Mansura is a town in Avoyelles Parish, Louisiana, United States. The population was 1,419 at the 2010 census. Mansura is home to the Cochon de Lait Festival, and claims to be the Cochon de Lait capital of the world.

Louisiana 4-H Museum
The city of Mansura is the home of the Louisiana 4-H Museum and Hall of Fame. Opened in 2009, this museum has a complete history of 4-H in Louisiana from 1908 to present day. The museum boasts its Camp Grant Walker's Old Dance Pavilion look of its video screen and benches looking like the Greek Theatre seating. The museum also boasts its hall of fame with over 100 inductees and at least one from all of the 64 parishes of Louisiana.

Geography
Mansura is located at  (31.059242, -92.048660). According to the United States Census Bureau, the town has a total area of , all land.

Demographics

2020 census

As of the 2020 United States census, there were 1,320 people, 623 households, and 288 families residing in the town.

2010 census
As of the census of 2010, there were 1,419 people, 591 households, and 343 families residing in the town. The racial makeup of the town was 37.6% White, 56.7% African American, 1.7% Native American, 0.1% Asian, 0.1% Native Hawaiian or Pacific Islander, 0.5% from other races, and 3.2% from two or more races. Hispanic or Latino of any race were 1.3% of the population.
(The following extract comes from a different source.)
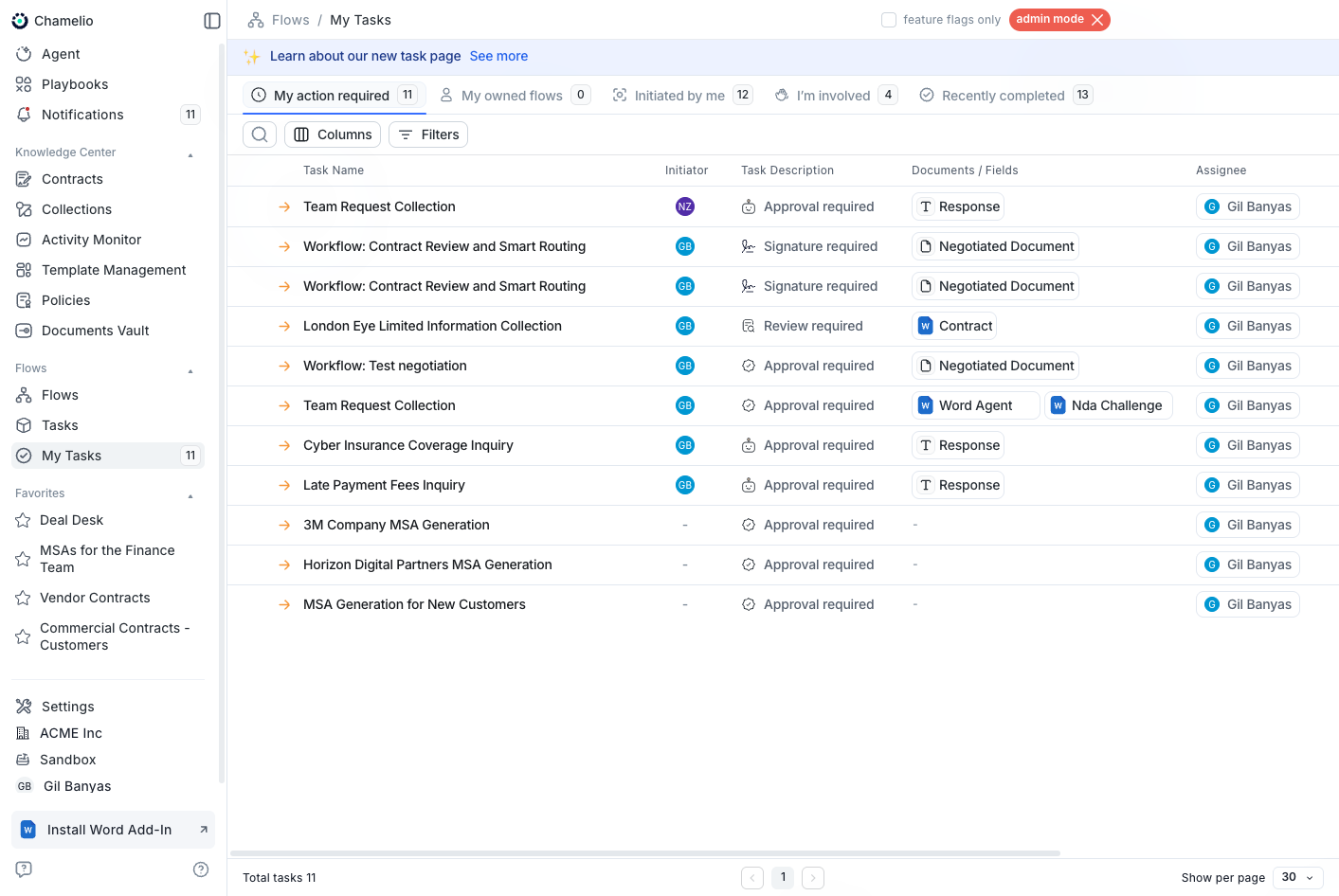Disable admin mode with the X

[1097, 20]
There were 591 households, out of which 24.2% had children under the age of 18 living with them, 25.9% were married couples living together, 27.4% had a female householder with no husband present, and 42% were non-families. 39.4% of all households were made up of individuals, and 20.3% had someone living alone who was 65 years of age or older. The average household size was 2.28 and the average family size was 3.03.

In the town, the population was spread out, with 28.2% under the age of 18, 9.1% from 18 to 24, 25.2% from 25 to 44, 18.9% from 45 to 64, and 18.5% who were 65 years of age or older. The median age was 36 years. For every 100 females, there were 85.3 males. For every 100 females age 18 and over, there were 75.9 males.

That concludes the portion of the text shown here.